##### TEXT PROVIDED

We are unable to present reconciliations of forward-looking information for gearing to finance debt ratio, because without unreasonable efforts, we are unable to forecast accurately certain adjusting items required to present a meaningful comparable GAAP forward-looking financial measure. These items include fair value asset (liability) of hedges related to finance debt and cash and cash equivalents, that are difficult to predict in advance in order to include in a GAAP estimate.
 
Hydrocarbons – Liquids and natural gas. Natural gas is converted to oil equivalent at 5.8 billion cubic feet = 1 million barrels.
 
Inorganic capital expenditure is a subset of capital expenditure and is a non-GAAP measure. Inorganic capital expenditure comprises consideration in business combinations and certain other significant investments made by the group. It is reported on a cash basis. BP believes that this measure provides useful information as it allows investors to understand how BP’s management invests funds in projects which expand the group’s activities through acquisition. Further information and a reconciliation to GAAP information is provided on page 26.
 
Inventory holding gains and losses represent the difference between the cost of sales calculated using the replacement cost of inventory and the cost of sales calculated on the first-in first-out (FIFO) method after adjusting for any changes in provisions where the net realizable value of the inventory is lower than its cost. Under the FIFO method, which we use for IFRS reporting, the cost of inventory charged to the income statement is based on its historical cost of purchase or manufacture, rather than its replacement cost. In volatile energy markets, this can have a significant distorting effect on reported income. The amounts disclosed represent the difference between the charge to the income statement for inventory on a FIFO basis (after adjusting for any related movements in net realizable value provisions) and the charge that would have arisen based on the replacement cost of inventory. For this purpose, the replacement cost of inventory is calculated using data from each operation’s production and manufacturing system, either on a monthly basis, or separately for each transaction where the system allows this approach. The amounts disclosed are not separately reflected in the financial statements as a gain or loss. No adjustment is made in respect of the cost of inventories held as part of a trading position and certain other temporary inventory positions. See Replacement cost (RC) profit or loss definition below.
 
 
Top of page 33
 
Glossary (continued)
 
Liquids – Liquids for Upstream and Rosneft comprises crude oil, condensate and natural gas liquids. For Upstream, liquids also includes bitumen.
 
Net debt including leases is a non-GAAP measure. Net debt including leases is calculated as net debt plus lease liabilities, less the net amount of partner receivables and payables relating to leases entered into on behalf of joint operations. BP believes this measure provides useful information to investors as it enables investors to understand the impact of the group’s lease portfolio on net debt. The nearest equivalent GAAP measure on an IFRS basis is finance debt. A reconciliation of finance debt to net debt including leases is provided on page 23.

##########
##### DATASET EXCERPTS

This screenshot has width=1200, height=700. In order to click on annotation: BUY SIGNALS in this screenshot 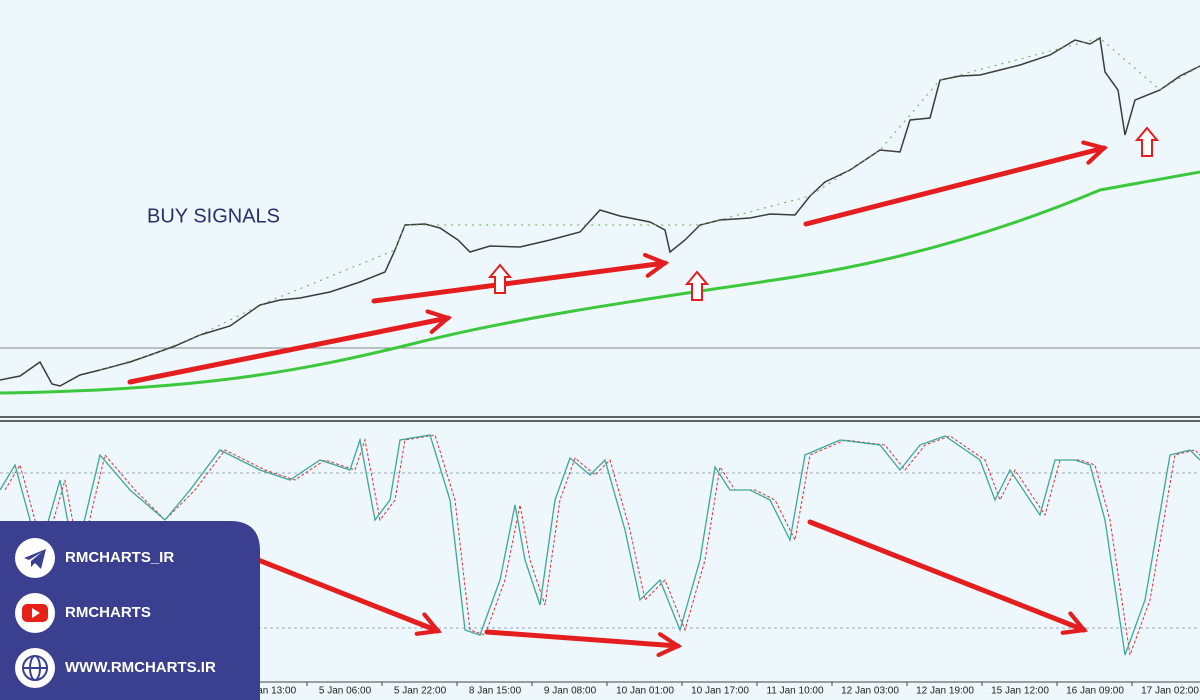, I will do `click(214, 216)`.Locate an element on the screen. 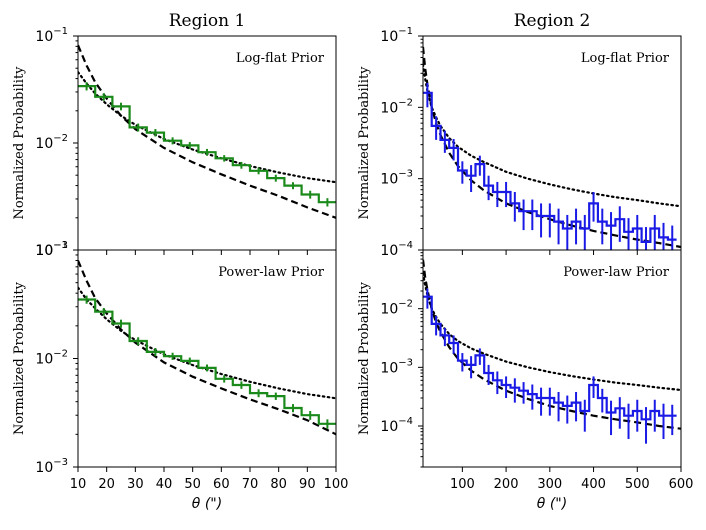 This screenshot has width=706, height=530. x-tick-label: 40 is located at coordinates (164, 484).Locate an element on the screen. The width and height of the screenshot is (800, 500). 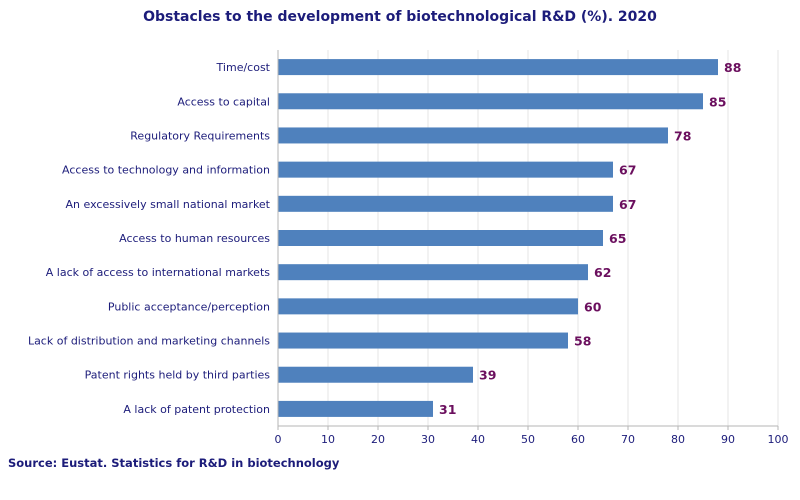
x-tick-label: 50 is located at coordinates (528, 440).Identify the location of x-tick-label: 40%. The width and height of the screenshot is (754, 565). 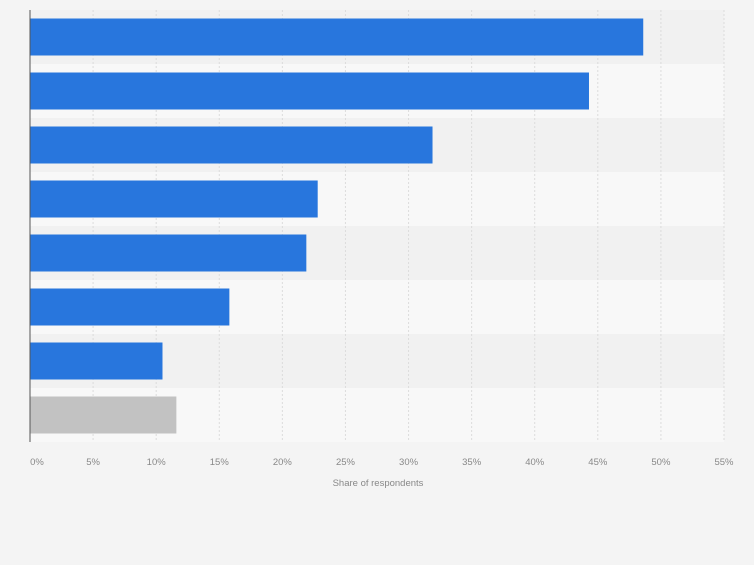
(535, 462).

##########

• DESCRIPTION OF THE TASK: In the glossary above, what conversion rate is used to turn natural gas into oil equivalent?

• WRITTEN REPLY: 5.8 billion cubic feet of natural gas equals 1 million barrels of oil equivalent.